Verification of LINE Encryption Version 1.0 Using ProVerif

Cheng SHI  Kazuki YONEYAMA  

IEICE TRANSACTIONS on Information and Systems   Vol.E102-D   No.8   pp.1439-1448
Publication Date: 2019/08/01
Online ISSN: 1745-1361
DOI: 10.1587/transinf.2018FOP0001
Type of Manuscript: Special Section PAPER (Special Section on Formal Approaches)
formal methods,  end-to-end encryption,  LINE Encryption,  ProVerif,  

Full Text: PDF(381.5KB)>>
Buy this Article

LINE is currently the most popular messaging service in Japan.
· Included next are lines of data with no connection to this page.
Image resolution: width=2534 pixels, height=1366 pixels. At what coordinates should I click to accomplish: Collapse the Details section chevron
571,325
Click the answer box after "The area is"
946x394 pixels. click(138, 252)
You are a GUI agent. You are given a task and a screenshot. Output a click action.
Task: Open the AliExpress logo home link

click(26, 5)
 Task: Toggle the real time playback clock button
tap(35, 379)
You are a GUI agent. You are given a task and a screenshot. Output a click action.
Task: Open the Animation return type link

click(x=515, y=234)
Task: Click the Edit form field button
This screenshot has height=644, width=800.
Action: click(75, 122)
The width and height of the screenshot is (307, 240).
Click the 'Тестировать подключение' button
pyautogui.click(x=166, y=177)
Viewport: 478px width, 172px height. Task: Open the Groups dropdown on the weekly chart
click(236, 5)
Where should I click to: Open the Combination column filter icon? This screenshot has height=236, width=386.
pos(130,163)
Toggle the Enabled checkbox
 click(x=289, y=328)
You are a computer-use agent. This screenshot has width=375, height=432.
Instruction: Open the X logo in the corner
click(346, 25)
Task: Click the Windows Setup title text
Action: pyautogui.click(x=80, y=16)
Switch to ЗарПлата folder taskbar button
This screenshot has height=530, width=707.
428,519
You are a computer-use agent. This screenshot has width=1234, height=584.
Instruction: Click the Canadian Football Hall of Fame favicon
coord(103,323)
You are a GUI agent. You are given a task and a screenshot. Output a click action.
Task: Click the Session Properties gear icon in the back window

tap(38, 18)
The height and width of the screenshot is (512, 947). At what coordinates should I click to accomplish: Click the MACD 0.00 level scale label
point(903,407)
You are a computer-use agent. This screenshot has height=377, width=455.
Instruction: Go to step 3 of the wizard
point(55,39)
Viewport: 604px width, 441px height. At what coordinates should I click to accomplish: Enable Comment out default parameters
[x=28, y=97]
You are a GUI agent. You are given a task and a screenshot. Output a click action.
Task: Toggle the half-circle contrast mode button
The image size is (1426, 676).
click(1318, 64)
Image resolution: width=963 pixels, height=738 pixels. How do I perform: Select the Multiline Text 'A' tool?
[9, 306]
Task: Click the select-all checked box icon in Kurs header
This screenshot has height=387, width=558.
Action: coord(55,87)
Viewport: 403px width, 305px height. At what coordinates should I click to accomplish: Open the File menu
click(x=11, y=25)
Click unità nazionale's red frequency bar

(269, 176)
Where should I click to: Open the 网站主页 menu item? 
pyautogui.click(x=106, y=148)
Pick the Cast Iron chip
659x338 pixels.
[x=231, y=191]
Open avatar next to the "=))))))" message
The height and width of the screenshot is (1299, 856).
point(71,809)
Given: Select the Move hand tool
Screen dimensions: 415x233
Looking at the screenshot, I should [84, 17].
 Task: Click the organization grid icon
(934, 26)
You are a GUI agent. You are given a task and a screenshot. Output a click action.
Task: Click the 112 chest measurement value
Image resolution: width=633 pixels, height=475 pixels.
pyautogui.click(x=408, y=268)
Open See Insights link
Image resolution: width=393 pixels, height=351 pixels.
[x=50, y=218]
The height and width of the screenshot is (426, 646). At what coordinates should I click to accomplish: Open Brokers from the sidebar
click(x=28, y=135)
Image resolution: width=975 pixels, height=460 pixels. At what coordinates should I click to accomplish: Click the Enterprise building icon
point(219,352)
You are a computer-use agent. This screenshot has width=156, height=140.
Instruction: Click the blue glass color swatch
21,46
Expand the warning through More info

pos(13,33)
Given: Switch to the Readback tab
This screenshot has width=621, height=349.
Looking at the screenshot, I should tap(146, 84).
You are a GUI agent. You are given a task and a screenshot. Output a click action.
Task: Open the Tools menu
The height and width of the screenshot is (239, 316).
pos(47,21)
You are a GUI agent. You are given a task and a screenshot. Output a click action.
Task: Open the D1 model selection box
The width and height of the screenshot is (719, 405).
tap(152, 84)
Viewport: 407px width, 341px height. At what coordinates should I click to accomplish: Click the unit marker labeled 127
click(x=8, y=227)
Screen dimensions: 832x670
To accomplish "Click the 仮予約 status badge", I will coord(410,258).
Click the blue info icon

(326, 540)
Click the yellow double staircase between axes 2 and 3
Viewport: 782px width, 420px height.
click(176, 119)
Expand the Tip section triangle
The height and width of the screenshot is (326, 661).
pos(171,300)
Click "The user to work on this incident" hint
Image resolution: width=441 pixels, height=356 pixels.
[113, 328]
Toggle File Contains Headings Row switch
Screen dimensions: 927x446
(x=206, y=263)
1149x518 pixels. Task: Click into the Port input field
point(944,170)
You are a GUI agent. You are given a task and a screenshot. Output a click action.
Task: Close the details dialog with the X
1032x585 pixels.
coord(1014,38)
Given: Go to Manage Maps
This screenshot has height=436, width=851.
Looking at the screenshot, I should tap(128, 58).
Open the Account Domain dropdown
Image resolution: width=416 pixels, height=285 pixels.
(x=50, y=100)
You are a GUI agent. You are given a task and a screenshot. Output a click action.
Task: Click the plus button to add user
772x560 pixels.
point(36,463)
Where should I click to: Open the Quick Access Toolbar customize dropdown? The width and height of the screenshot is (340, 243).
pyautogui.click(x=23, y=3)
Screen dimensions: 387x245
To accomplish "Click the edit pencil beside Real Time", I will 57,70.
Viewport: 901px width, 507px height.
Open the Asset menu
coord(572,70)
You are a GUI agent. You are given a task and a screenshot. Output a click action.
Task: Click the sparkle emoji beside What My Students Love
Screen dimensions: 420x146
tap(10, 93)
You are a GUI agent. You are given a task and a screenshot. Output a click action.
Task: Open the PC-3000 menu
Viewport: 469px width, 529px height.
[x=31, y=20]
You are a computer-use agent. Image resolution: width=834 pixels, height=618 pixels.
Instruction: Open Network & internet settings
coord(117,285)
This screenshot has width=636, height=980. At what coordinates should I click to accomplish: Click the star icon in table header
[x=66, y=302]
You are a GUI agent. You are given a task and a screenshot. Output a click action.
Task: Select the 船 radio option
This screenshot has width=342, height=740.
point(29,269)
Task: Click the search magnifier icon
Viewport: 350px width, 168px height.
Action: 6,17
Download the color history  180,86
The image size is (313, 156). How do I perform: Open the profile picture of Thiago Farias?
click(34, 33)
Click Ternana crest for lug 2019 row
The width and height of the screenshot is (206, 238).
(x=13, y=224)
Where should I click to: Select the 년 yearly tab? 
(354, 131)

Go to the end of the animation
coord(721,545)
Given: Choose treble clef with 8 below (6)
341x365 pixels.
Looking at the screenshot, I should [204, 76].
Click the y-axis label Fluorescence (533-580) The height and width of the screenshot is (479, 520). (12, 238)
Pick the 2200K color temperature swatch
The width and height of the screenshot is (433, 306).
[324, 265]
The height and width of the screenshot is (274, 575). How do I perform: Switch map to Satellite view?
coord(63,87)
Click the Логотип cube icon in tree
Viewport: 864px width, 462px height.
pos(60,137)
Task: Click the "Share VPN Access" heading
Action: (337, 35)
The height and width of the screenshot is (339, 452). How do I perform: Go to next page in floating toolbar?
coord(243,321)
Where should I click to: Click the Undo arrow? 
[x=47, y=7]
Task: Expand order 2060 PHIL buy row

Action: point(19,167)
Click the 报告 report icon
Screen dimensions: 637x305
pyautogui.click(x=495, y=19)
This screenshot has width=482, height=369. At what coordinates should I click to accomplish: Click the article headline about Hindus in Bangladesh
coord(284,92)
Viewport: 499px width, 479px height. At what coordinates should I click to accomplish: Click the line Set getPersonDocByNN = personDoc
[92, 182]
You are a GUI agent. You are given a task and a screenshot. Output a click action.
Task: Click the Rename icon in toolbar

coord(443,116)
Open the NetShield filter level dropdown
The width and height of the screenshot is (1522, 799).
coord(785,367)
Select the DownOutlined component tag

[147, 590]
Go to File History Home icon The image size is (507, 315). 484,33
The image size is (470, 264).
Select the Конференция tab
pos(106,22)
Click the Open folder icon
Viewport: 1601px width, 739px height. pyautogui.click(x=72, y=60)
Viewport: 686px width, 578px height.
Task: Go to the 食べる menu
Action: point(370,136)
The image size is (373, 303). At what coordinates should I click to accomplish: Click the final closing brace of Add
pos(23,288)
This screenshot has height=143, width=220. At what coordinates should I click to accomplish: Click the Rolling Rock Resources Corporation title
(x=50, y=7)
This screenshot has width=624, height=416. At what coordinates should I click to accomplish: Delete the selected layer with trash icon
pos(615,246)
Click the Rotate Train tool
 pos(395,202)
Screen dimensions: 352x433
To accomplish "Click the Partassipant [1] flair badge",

Communications using LINE are protected by the original encryption scheme, called LINE Encryption, and specifications of the client-to-server transport encryption protocol and the client-to-client message end-to-end encryption protocol are published by the Technical Whitepaper. Though a spoofing attack (i.e., a malicious client makes another client misunderstand the identity of the peer) and a reply attack (i.e., a message in a session is sent again in another session by a man-in-the-middle adversary, and the receiver accepts these messages) to the end-to-end protocol have been shown, no formal security analysis of these protocols is known. In this paper, we show a formal verification result of secrecy of application data and authenticity for protocols of LINE Encryption (Version 1.0) by using the automated security verification tool ProVerif. Especially, since it is claimed that the transport protocol satisfies forward secrecy (i.e., even if the static private key is leaked, security of application data is guaranteed), we verify forward secrecy for client's data and for server's data of the transport protocol, and we find an attack to break secrecy of client's application data. Moreover, we find the spoofing attack and the reply attack, which are reported in previous papers.